To do:
Output all entries verbatim. Skip pictures.

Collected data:
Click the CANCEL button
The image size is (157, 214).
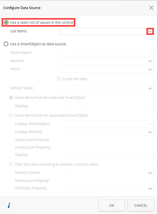click(141, 205)
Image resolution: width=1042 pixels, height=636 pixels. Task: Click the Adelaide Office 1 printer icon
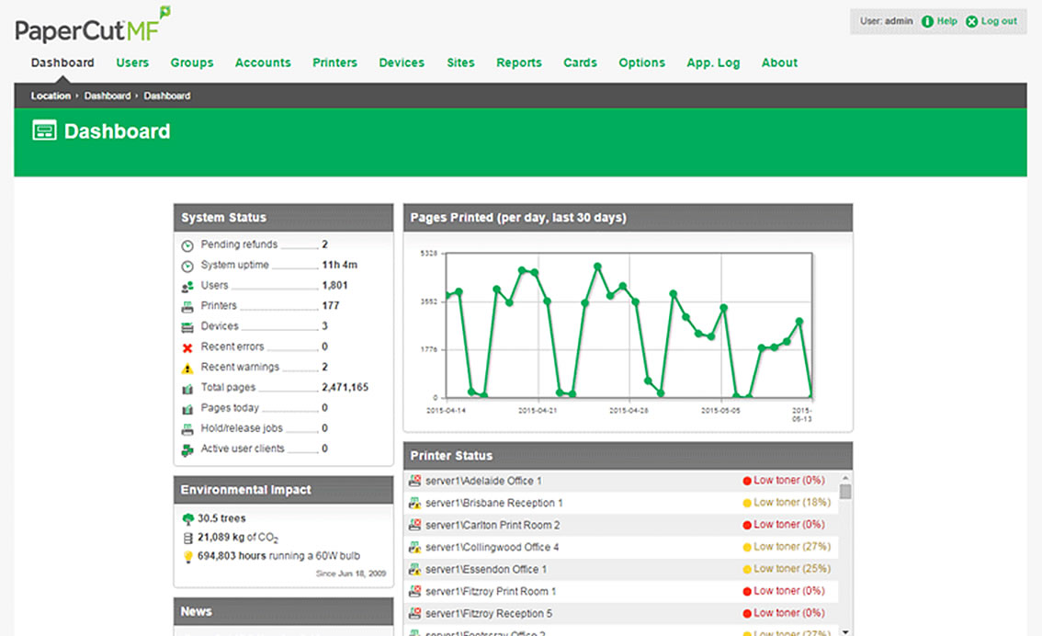point(414,481)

Written solution:
Click the CANCEL button
The image size is (157, 214).
click(141, 205)
Image resolution: width=1042 pixels, height=636 pixels. Task: Click the Adelaide Office 1 printer icon
point(414,481)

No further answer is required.